▶ _Task input_
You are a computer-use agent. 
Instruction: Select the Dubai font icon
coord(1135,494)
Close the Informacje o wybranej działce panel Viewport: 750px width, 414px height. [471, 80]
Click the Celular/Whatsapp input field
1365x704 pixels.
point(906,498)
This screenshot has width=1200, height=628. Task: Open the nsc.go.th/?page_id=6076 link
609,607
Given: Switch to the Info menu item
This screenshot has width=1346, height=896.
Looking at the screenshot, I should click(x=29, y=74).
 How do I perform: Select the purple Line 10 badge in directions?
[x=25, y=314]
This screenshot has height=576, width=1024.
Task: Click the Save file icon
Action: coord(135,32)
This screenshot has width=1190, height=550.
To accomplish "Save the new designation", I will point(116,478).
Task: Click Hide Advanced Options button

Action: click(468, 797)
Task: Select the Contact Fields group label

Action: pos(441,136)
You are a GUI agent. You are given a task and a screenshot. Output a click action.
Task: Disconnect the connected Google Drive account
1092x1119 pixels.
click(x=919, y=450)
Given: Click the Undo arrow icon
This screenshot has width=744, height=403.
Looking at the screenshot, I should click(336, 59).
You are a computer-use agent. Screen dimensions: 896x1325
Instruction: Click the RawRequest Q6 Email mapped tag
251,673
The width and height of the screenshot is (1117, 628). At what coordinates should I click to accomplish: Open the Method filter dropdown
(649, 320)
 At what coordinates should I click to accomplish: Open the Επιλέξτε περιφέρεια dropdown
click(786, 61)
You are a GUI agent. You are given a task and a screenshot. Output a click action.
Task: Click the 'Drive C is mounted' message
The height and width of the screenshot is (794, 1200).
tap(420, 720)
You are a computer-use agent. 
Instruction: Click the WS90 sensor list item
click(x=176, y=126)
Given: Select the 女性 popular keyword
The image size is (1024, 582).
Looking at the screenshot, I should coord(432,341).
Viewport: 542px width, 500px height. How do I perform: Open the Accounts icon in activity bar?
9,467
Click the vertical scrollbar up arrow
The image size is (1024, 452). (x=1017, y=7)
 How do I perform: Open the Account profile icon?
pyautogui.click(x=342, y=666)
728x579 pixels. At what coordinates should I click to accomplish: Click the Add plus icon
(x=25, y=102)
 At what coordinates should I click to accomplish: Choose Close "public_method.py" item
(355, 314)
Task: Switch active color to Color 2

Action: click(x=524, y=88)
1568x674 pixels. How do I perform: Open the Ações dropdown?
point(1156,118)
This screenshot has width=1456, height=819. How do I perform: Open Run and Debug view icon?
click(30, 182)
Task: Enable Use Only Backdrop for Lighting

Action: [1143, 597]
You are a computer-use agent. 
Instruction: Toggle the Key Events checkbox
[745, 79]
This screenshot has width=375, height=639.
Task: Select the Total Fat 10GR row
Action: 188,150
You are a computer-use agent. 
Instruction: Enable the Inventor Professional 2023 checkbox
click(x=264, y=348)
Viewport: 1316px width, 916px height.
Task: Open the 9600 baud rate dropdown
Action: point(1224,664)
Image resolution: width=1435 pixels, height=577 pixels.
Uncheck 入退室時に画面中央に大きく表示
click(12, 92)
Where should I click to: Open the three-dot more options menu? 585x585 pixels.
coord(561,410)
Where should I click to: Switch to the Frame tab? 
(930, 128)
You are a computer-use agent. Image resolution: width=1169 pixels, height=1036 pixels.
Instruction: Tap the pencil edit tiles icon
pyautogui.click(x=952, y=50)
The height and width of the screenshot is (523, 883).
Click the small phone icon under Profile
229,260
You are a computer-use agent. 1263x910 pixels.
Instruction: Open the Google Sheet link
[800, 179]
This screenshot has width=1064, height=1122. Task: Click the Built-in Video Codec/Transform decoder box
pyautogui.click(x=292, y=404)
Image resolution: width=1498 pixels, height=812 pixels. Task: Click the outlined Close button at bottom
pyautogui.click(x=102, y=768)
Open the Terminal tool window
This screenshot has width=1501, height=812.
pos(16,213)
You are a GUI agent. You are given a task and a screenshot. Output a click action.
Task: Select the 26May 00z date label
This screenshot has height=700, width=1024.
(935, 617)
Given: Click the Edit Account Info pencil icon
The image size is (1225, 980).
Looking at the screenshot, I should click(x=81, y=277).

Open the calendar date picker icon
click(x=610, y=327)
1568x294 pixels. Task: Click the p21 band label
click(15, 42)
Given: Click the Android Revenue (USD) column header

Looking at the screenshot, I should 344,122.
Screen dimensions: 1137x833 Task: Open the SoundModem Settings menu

▶ _What is needed_
Can you rewrite all of the material above, changing every "Instruction" to "Command" and leaving everything else as it is?

▶ _Worked solution_
You are a computer-use agent. 
Command: Select the Dubai font icon
coord(1135,494)
Close the Informacje o wybranej działce panel Viewport: 750px width, 414px height. [471, 80]
Click the Celular/Whatsapp input field
1365x704 pixels.
point(906,498)
This screenshot has width=1200, height=628. Task: Open the nsc.go.th/?page_id=6076 link
609,607
Given: Switch to the Info menu item
This screenshot has width=1346, height=896.
Looking at the screenshot, I should click(x=29, y=74).
 How do I perform: Select the purple Line 10 badge in directions?
[x=25, y=314]
This screenshot has height=576, width=1024.
Task: Click the Save file icon
Action: coord(135,32)
This screenshot has width=1190, height=550.
To accomplish "Save the new designation", I will point(116,478).
Task: Click Hide Advanced Options button

Action: click(468, 797)
Task: Select the Contact Fields group label

Action: pos(441,136)
You are a GUI agent. You are given a task and a screenshot. Output a click action.
Task: Disconnect the connected Google Drive account
1092x1119 pixels.
click(x=919, y=450)
Given: Click the Undo arrow icon
This screenshot has width=744, height=403.
Looking at the screenshot, I should click(336, 59).
You are a computer-use agent. Screen dimensions: 896x1325
Command: Click the RawRequest Q6 Email mapped tag
251,673
The width and height of the screenshot is (1117, 628). At what coordinates should I click to accomplish: Open the Method filter dropdown
(649, 320)
 At what coordinates should I click to accomplish: Open the Επιλέξτε περιφέρεια dropdown
click(786, 61)
You are a GUI agent. You are given a task and a screenshot. Output a click action.
Task: Click the 'Drive C is mounted' message
The height and width of the screenshot is (794, 1200).
tap(420, 720)
You are a computer-use agent. 
Command: Click the WS90 sensor list item
click(x=176, y=126)
Given: Select the 女性 popular keyword
The image size is (1024, 582).
Looking at the screenshot, I should coord(432,341).
Viewport: 542px width, 500px height. How do I perform: Open the Accounts icon in activity bar?
9,467
Click the vertical scrollbar up arrow
The image size is (1024, 452). (x=1017, y=7)
 How do I perform: Open the Account profile icon?
pyautogui.click(x=342, y=666)
728x579 pixels. At what coordinates should I click to accomplish: Click the Add plus icon
(x=25, y=102)
 At what coordinates should I click to accomplish: Choose Close "public_method.py" item
(355, 314)
Task: Switch active color to Color 2

Action: click(x=524, y=88)
1568x674 pixels. How do I perform: Open the Ações dropdown?
point(1156,118)
This screenshot has width=1456, height=819. How do I perform: Open Run and Debug view icon?
click(30, 182)
Task: Enable Use Only Backdrop for Lighting

Action: [1143, 597]
You are a computer-use agent. 
Command: Toggle the Key Events checkbox
[745, 79]
This screenshot has width=375, height=639.
Task: Select the Total Fat 10GR row
Action: 188,150
You are a computer-use agent. 
Command: Enable the Inventor Professional 2023 checkbox
click(x=264, y=348)
Viewport: 1316px width, 916px height.
Task: Open the 9600 baud rate dropdown
Action: point(1224,664)
Image resolution: width=1435 pixels, height=577 pixels.
Uncheck 入退室時に画面中央に大きく表示
click(12, 92)
Where should I click to: Open the three-dot more options menu? 585x585 pixels.
coord(561,410)
Where should I click to: Switch to the Frame tab? 
(930, 128)
You are a computer-use agent. Image resolution: width=1169 pixels, height=1036 pixels.
Command: Tap the pencil edit tiles icon
pyautogui.click(x=952, y=50)
The height and width of the screenshot is (523, 883).
Click the small phone icon under Profile
229,260
You are a computer-use agent. 1263x910 pixels.
Command: Open the Google Sheet link
[800, 179]
This screenshot has width=1064, height=1122. Task: Click the Built-in Video Codec/Transform decoder box
pyautogui.click(x=292, y=404)
Image resolution: width=1498 pixels, height=812 pixels. Task: Click the outlined Close button at bottom
pyautogui.click(x=102, y=768)
Open the Terminal tool window
This screenshot has width=1501, height=812.
pos(16,213)
You are a GUI agent. You are given a task and a screenshot. Output a click action.
Task: Select the 26May 00z date label
This screenshot has height=700, width=1024.
(935, 617)
Given: Click the Edit Account Info pencil icon
The image size is (1225, 980).
Looking at the screenshot, I should click(x=81, y=277).

Open the calendar date picker icon
click(x=610, y=327)
1568x294 pixels. Task: Click the p21 band label
click(15, 42)
Given: Click the Android Revenue (USD) column header

Looking at the screenshot, I should 344,122.
Screen dimensions: 1137x833 Task: Open the SoundModem Settings menu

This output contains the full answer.